Items listed in a dataset:
◇ ◇ ◇
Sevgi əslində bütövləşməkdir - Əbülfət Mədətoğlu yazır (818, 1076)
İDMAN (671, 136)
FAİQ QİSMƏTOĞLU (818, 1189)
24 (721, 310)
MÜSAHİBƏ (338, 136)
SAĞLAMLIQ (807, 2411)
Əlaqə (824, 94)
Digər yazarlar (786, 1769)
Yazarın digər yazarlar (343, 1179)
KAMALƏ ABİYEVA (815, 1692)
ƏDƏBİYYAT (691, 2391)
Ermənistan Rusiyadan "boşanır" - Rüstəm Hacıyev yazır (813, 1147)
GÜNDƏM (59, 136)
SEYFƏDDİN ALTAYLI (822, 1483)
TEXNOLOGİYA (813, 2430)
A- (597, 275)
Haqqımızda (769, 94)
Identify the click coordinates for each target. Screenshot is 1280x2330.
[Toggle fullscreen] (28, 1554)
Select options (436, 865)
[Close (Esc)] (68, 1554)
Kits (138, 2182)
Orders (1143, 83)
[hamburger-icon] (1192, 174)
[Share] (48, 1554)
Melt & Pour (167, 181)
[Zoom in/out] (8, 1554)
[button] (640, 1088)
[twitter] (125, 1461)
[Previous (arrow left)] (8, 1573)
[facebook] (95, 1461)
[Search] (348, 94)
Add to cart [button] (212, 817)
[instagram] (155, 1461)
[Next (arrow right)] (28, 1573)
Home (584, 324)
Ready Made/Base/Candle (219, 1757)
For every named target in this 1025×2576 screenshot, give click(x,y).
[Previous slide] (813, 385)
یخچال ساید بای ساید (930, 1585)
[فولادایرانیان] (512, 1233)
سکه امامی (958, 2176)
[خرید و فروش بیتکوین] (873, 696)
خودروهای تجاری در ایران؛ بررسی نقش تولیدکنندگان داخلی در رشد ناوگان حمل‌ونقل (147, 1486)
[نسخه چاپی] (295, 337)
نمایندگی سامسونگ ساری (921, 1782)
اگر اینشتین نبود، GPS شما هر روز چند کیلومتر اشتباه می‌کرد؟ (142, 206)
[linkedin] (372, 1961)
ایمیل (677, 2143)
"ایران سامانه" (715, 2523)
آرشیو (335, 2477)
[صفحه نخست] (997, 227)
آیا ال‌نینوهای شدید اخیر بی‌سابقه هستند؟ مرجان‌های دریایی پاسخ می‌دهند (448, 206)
◇ ◇ ◇
Task directions: Among the lines of the data above, find those with the word "target" and show them.

Task output:
Identify the click coordinates for each target. Screenshot is 1280x2330.
For every named target in this 1025×2576 screenshot, give click(x,y).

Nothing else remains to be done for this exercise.